▶ [Challenge A] From the passage on the County Assemblies Forum, copy word for word the part that begins with the words containing "County Assemblies that" and ends with "form of discrimination.".
▶ [Challenge B] Continue the passage on the County Assemblies Forum, picking up after its final sentence.

▶ [Reading passage]

The County Assemblies Forum (CAF) is the coordinating body of the 47 County Assemblies in Kenya. The primary mandate of CAF is to promote networking and synergy among the 47 County Assemblies, coordinate intergovernmental relations and enhance good practice in legislative development.
County Assemblies that are responsive to public participation and support effective service delivery by County Governments.
To provide effective leadership and coordination of the 47 County Assemblies and through policy and legislative action, promote a conducive working environment for all its members, and in that way deliver quality services to the people.
- Integrity: We are open, honest, fair, and accountable in all our undertakings.
- Responsiveness: We are proactive, swift and effective in serving the needs of our members.
- Inclusivity: We provide services and create opportunities for all people equitably without any form of discrimination.
- Empowerment: We believe in strengthening the capacities of people to identify and create solutions for the problems they face.
- Excellence: We strive to attain and maintain the highest quality standards in our operations and services.
- Teamwork: We believe we will achieve more by harnessing our collective strength internally and developing mutually beneficial partnerships with other stakeholders.
- County Assemblies: Members of County Assemblies, County Assembly Speakers.
- County Assembly Service: County Assemblies Service Boards, County Staff.

▶ [Entries shown]
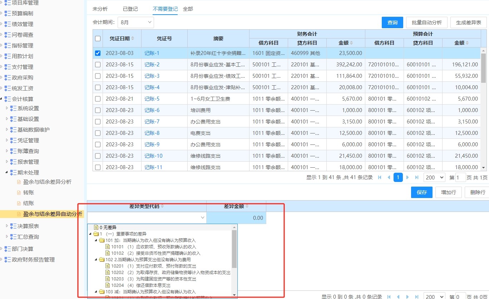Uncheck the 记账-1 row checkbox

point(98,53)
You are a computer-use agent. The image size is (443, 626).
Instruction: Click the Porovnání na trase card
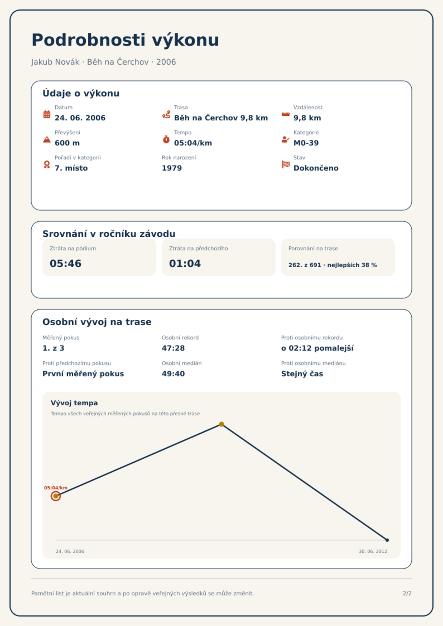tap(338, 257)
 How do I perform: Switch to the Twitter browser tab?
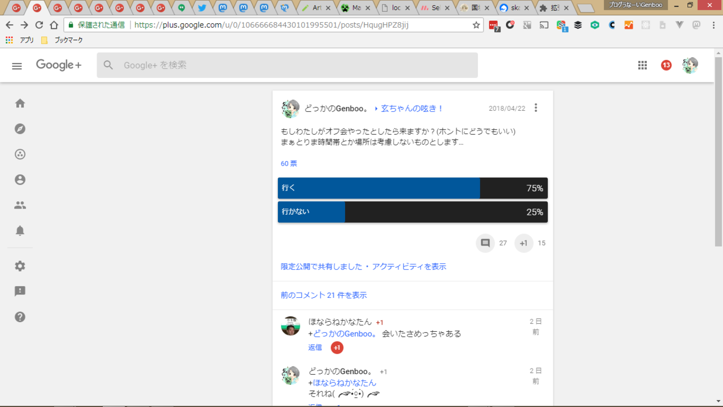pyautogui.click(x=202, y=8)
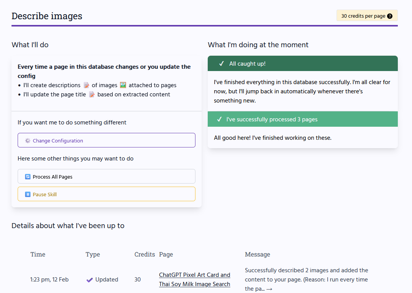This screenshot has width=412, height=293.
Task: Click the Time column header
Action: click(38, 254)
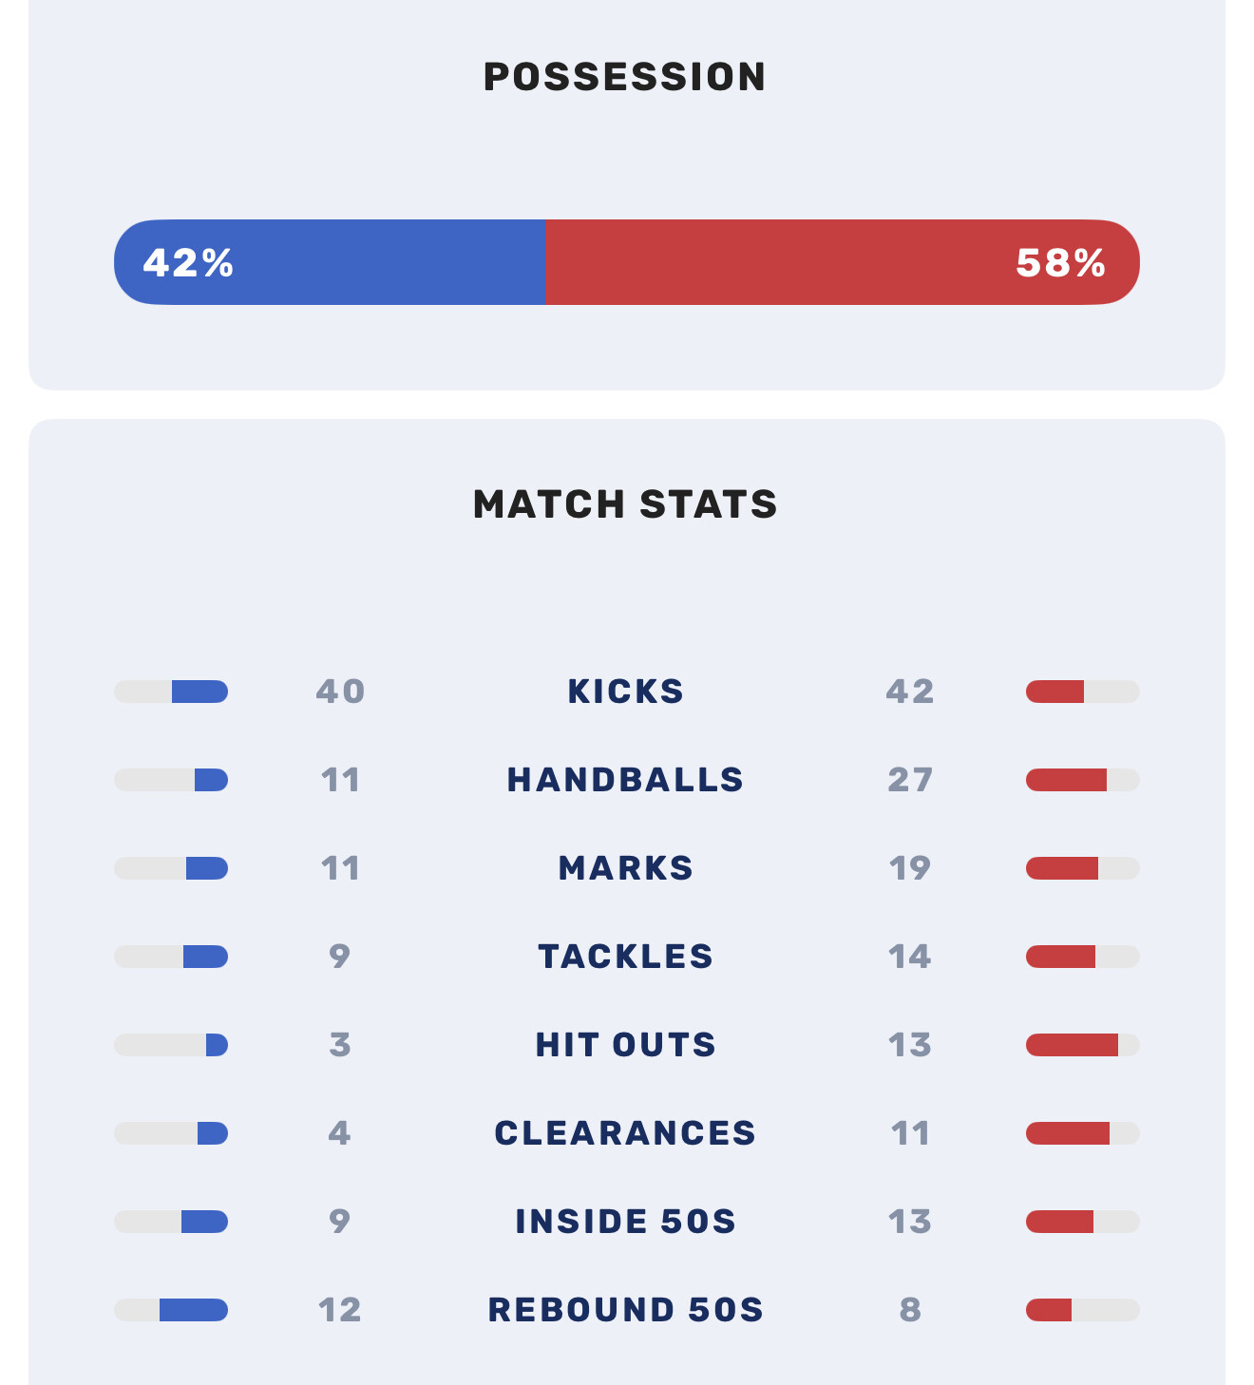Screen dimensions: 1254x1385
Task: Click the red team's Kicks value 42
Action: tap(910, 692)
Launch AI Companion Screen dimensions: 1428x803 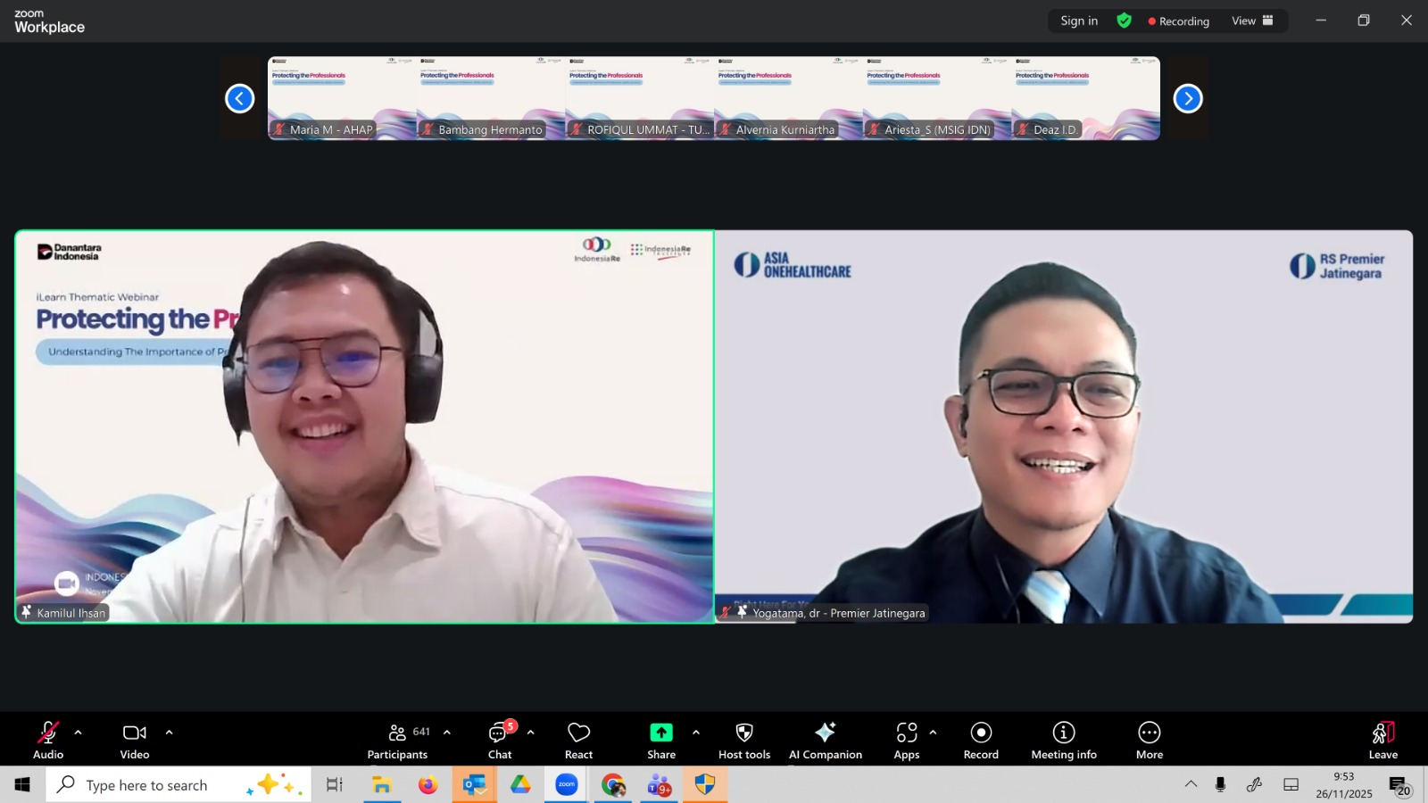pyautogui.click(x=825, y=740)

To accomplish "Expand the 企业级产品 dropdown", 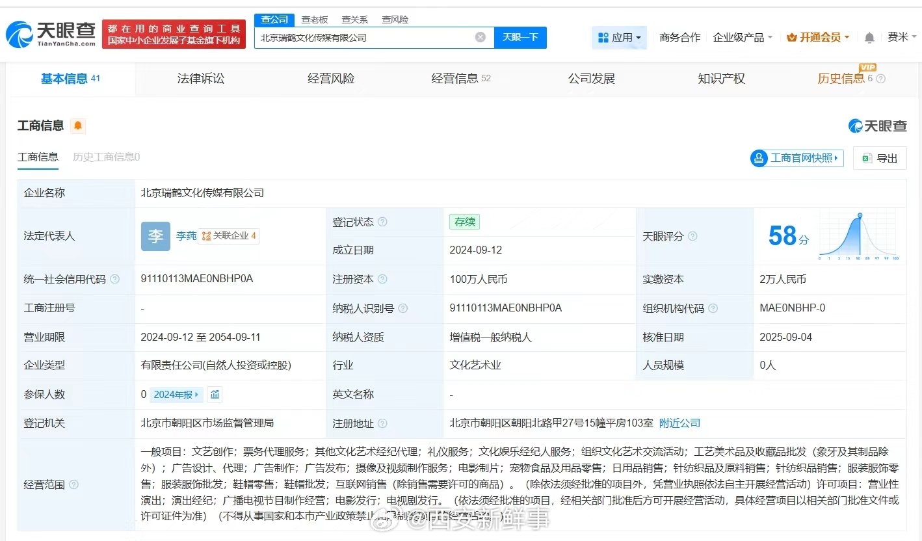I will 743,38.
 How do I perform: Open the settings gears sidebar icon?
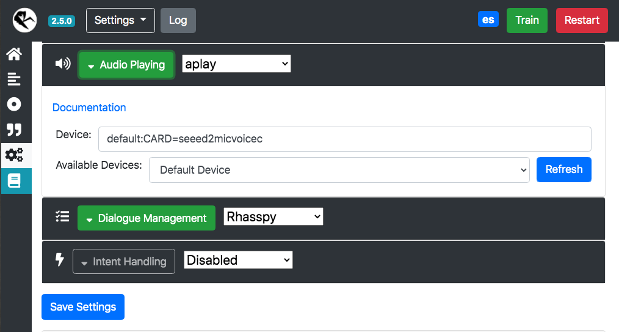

▶ [Exercise response A]
County Assemblies that are responsive to public participation and support effective service delivery by County Governments.
To provide effective leadership and coordination of the 47 County Assemblies and through policy and legislative action, promote a conducive working environment for all its members, and in that way deliver quality services to the people.
- Integrity: We are open, honest, fair, and accountable in all our undertakings.
- Responsiveness: We are proactive, swift and effective in serving the needs of our members.
- Inclusivity: We provide services and create opportunities for all people equitably without any form of discrimination.

▶ [Exercise response B]
- The General Public
Overview of CAF
The County Assemblies Forum (CAF) was formed in 2013, expanding the membership of its predecessor, the County Assemblies Speakers’ Forum (CASF), to include members of County Assemblies. CAF is a coordinating body of the forty-seven (47) County Assemblies established by the Constitution of Kenya, 2010 under Article 176. CAF is registered as a Society under the Societies Act, Laws of Kenya. The mandate of CAF is to support the County Assemblies perform their three core functions: law making, oversight and representation. CAF has its head office in Nairobi, where its Secretariat is based.
The Governance Structure of CAF
The governance structure of CAF is made up the General Assembly (GA) of 2,248 members, the Governing Council (GC) of 141 members, the Executive Committee (EC) of 21 officials, and five sub-committees, namely intergovernmental relations, communications, member services, legal and research, and finance and administration.
For ease of interaction and to enable regular meetings among its members, CAF divided the 47 County Assemblies of the Republic of Kenya into eight administrative clusters:
1). North Rift: Uasin Gishu, Nandi, Elgeyo Marakwet, Turkana, West Pokot, Baringo, Trans Nzoia.
2). South Rift: Nakuru, Kericho, Bomet, Laikipia, Narok, Kajiado, Samburu.
3). Central: Kiambu, Murang’a, Nyeri, Nyandarua, Kirinyaga.
4). Eastern: Meru, Kitui, Makueni, Isiolo, Machakos, Tharaka Nithi, Embu, Marsabit.
5). Nyanza: Kisumu, Migori, Siaya, Homa Bay, Kisii, Nyamira.
6). Western: Vihiga, Kakamega, Bungoma, Busia.
7). North Eastern: Mandela, Wajir, Garissa, Nairobi.
8). Coast: Mombasa, Kilifi, Kwale, Lamu, Tana River, Taita Taveta.
CAF has made several achievements and milestones since its establishment in 2013, as outlined in the following sub-sections:
- Successful lobbying of the Salaries and Remuneration Commission (SRC) on revision of terms of engagement for MCAs.
- Negotiation with Senate, Controller of Budget (CoB), Commission on Revenue Allocation (CRA), National Treasury and Central Bank of Kenya (CBK) on the financial autonomy of County Assemblies. This resulted in the opening and operationalization of development accounts for County Assemblies at the CBK.
- Successful lobbing of the Senate to pass several Bills and amend existing legislations crucial to the operations of County Assemblies and County Governments.
- Successful negotiation with the Intergovernmental Budget and Economic Council (IBEC) to have Regulation 25 (1) (f) of the Public Finance Management Act (PFMA), 2012, annulled as it was ultra vires to Section 107 (2A) of the PFMA in the sense that it intended to impose new ceilings on County Assemblies when the correct procedure had already been included in the parent Act.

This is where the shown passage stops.